What to work on:
Only the lines holding "Feed" are wanted. Copy every one from the records below.

*** Opening of Entries provided ***

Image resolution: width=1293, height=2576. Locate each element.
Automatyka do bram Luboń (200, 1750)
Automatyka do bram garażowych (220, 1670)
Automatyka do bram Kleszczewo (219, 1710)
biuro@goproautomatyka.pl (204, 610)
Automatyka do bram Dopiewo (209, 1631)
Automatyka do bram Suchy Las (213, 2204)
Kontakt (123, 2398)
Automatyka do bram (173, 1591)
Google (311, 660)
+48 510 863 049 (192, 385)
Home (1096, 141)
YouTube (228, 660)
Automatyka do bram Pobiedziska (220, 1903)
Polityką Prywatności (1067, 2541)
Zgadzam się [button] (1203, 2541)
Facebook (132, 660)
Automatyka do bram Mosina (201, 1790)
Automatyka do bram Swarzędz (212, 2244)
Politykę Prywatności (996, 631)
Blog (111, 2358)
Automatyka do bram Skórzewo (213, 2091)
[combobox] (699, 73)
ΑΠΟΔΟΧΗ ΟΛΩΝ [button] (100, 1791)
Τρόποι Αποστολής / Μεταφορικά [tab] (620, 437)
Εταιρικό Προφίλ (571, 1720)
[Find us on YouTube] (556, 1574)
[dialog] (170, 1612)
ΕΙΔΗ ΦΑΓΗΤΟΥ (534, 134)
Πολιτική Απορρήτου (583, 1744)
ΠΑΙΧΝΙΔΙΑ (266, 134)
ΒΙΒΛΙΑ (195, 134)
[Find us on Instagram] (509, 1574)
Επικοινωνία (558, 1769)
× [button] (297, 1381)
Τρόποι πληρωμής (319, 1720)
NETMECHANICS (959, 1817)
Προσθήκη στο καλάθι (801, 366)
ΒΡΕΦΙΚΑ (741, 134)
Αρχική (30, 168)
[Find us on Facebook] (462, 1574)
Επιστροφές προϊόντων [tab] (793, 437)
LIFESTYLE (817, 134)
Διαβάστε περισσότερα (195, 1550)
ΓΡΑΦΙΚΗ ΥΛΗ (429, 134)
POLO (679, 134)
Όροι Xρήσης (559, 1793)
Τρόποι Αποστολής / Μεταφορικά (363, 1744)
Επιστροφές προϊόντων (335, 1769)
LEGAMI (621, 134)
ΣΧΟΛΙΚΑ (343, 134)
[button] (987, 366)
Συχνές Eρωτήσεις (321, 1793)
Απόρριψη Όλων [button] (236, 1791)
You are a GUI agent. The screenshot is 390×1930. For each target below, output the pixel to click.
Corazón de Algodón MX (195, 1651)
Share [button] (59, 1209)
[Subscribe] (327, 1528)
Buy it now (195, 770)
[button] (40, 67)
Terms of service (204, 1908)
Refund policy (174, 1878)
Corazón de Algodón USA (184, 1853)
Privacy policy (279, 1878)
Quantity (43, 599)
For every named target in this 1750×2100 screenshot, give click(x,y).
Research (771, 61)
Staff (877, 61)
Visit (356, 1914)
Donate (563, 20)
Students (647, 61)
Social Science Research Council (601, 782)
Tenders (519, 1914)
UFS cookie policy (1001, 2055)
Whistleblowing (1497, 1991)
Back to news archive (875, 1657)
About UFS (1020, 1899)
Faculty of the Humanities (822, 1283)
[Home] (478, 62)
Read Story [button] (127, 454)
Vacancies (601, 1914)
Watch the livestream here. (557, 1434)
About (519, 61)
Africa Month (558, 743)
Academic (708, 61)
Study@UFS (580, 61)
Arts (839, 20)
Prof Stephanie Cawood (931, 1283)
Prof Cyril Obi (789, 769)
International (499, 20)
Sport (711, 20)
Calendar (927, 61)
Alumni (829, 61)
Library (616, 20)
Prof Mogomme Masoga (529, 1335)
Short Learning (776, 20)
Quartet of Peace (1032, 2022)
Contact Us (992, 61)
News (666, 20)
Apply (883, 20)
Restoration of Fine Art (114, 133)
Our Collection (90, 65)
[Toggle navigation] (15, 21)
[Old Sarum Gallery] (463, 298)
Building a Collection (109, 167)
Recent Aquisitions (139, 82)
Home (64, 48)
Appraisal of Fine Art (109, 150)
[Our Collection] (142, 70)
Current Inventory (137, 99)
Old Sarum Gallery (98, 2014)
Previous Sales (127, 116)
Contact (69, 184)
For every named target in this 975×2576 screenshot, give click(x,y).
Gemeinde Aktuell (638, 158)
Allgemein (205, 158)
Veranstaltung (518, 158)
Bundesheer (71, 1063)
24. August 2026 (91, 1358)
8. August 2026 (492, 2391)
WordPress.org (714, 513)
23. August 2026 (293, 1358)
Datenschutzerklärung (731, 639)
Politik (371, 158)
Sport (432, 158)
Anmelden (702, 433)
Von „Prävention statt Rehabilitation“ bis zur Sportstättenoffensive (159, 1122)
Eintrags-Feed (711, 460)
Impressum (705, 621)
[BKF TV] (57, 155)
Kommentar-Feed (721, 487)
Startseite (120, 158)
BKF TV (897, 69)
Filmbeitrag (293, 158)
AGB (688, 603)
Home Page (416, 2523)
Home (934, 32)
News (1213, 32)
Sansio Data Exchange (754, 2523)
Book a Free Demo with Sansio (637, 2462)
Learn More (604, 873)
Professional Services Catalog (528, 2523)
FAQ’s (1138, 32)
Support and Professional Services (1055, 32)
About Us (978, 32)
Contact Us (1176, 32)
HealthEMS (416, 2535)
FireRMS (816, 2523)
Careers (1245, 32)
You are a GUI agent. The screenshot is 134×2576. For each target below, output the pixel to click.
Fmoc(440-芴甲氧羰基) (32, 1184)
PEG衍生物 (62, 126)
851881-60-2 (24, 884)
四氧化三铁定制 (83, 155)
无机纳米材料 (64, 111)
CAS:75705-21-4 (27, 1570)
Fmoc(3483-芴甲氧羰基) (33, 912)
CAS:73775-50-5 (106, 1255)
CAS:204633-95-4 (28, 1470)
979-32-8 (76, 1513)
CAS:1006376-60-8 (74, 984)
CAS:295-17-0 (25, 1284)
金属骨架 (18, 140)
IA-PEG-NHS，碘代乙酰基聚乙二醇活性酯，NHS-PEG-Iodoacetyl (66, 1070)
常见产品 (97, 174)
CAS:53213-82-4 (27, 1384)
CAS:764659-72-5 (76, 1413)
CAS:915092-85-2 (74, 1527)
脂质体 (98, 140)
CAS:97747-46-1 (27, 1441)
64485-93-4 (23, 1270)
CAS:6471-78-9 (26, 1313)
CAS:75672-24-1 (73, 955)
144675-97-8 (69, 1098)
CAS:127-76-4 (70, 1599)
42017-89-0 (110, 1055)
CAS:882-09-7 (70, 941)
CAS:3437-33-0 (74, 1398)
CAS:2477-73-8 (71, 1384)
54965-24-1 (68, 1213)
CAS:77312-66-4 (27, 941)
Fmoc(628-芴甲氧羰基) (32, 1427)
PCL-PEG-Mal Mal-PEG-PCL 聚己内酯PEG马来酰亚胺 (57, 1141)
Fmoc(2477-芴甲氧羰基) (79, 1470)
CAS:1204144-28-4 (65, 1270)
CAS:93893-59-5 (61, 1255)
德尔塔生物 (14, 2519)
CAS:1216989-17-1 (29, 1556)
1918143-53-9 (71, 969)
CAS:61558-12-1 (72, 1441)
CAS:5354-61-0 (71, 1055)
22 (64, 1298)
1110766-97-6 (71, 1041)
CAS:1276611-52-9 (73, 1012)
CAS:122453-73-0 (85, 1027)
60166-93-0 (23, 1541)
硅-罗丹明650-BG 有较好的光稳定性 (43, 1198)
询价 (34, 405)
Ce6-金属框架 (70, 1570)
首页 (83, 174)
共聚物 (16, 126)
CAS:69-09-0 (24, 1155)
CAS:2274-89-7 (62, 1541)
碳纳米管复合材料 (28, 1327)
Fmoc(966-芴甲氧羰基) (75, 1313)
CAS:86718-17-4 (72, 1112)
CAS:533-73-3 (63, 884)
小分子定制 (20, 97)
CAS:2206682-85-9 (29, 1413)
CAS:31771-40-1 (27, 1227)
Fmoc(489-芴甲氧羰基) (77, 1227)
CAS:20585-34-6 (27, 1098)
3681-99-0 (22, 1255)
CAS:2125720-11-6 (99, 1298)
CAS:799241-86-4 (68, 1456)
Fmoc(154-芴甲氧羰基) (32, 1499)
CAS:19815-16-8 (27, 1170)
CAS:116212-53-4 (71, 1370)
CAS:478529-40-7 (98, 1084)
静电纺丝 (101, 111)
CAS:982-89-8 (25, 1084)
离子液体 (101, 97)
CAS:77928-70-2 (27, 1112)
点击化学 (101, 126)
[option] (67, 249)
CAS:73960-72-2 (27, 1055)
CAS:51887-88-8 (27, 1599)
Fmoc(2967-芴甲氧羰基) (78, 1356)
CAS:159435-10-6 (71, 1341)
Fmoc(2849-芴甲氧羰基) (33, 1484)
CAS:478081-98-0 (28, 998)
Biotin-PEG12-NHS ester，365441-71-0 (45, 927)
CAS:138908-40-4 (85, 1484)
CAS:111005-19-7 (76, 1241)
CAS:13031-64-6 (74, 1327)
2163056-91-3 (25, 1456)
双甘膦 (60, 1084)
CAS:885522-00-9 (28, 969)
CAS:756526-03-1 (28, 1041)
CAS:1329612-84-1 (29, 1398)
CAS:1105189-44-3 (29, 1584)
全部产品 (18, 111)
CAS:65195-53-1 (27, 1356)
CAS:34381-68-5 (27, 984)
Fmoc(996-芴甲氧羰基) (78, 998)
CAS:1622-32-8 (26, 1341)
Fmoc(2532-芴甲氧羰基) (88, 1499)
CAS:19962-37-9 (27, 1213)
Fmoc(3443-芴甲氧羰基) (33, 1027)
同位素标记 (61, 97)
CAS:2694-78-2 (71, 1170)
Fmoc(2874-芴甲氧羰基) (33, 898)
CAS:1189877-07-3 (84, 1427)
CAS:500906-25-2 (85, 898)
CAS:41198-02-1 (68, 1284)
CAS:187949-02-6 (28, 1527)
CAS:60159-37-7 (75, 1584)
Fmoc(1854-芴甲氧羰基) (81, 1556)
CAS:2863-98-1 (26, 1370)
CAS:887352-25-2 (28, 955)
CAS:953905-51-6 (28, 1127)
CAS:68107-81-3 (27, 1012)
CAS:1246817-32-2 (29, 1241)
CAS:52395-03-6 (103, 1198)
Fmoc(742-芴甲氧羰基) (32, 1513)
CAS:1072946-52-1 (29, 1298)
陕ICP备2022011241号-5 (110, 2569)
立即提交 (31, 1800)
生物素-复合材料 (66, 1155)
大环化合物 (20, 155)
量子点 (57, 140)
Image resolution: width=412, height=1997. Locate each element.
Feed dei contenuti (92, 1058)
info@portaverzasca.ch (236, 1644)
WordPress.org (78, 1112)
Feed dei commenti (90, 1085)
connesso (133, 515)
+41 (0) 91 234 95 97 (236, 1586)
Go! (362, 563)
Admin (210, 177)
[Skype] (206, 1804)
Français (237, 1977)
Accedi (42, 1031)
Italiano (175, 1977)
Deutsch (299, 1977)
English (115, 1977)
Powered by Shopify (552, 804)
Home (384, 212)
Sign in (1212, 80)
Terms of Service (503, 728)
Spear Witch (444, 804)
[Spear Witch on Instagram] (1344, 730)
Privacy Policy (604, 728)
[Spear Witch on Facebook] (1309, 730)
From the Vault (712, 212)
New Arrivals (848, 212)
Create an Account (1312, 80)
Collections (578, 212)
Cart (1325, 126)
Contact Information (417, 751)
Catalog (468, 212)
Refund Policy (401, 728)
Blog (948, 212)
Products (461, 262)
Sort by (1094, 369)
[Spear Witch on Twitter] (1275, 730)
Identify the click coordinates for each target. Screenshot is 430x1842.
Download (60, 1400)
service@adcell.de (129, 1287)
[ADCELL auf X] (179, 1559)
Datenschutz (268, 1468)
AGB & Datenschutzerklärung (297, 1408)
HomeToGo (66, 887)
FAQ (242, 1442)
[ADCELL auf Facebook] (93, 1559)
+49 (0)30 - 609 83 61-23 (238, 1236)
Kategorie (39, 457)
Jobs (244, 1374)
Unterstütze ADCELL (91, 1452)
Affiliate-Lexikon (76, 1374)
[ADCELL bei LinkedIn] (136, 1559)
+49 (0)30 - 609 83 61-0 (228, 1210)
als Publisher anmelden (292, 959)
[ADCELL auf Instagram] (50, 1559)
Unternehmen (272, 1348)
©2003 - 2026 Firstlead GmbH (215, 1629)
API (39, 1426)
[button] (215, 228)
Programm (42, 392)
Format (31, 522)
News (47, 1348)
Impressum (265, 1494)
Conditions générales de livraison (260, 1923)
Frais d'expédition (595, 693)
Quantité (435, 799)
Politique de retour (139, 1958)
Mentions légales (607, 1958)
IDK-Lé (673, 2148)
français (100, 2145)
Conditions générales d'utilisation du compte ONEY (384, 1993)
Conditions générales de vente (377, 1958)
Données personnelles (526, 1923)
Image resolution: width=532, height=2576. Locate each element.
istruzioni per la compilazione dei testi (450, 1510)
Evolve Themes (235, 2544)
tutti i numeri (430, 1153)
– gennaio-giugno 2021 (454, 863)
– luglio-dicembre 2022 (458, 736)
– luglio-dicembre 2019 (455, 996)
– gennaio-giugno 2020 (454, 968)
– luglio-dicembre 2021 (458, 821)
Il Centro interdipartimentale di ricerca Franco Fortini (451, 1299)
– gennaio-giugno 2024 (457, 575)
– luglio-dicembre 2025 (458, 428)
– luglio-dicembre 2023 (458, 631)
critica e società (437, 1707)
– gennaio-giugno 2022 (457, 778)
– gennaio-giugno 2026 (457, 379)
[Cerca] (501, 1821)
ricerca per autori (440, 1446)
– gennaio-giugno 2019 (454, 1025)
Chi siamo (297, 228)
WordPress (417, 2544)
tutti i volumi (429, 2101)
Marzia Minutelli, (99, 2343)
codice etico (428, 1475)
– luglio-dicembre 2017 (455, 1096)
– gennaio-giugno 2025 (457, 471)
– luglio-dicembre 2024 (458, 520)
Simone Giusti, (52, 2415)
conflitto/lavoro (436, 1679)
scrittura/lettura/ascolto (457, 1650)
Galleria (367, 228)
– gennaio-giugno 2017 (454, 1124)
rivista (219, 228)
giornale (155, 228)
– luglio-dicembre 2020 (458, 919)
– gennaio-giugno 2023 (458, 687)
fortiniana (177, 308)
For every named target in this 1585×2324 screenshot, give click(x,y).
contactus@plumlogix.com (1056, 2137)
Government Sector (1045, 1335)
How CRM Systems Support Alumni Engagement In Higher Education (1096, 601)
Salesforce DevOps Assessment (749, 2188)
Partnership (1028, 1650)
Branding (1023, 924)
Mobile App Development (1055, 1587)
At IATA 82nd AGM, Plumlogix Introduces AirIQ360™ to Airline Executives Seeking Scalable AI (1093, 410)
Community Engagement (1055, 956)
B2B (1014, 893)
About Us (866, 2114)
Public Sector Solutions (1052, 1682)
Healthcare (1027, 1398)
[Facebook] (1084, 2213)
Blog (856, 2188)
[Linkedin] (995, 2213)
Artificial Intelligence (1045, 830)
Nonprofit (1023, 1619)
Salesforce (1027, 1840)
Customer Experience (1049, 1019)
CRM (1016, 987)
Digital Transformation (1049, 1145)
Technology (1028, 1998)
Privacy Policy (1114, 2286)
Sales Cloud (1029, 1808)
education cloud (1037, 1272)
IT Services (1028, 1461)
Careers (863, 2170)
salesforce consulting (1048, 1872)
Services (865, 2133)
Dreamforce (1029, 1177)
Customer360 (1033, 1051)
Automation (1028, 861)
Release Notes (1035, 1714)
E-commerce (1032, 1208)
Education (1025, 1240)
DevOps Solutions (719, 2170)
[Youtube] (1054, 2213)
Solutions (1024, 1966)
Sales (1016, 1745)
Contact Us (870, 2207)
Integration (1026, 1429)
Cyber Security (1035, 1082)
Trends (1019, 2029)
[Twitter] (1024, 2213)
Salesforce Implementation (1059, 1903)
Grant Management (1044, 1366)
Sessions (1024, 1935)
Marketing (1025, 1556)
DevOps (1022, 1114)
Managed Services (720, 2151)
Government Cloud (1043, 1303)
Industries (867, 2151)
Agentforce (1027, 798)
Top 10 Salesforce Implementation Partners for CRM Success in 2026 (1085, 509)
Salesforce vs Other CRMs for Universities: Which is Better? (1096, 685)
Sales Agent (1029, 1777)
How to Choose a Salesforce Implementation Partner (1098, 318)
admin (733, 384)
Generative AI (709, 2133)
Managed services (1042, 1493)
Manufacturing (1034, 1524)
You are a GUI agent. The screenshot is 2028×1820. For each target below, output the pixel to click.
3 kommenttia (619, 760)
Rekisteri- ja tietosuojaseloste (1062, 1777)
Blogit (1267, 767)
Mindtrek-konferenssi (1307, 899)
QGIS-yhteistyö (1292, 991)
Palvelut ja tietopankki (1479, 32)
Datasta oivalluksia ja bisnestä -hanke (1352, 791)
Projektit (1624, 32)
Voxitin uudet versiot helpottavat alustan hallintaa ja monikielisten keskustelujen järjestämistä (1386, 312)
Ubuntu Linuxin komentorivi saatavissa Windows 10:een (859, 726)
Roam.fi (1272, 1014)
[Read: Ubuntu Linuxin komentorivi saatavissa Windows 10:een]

*** Close of Entries provided ***

The completed task:
Eintrags-Feed (711, 460)
Kommentar-Feed (721, 487)
Feed dei contenuti (92, 1058)
Feed dei commenti (90, 1085)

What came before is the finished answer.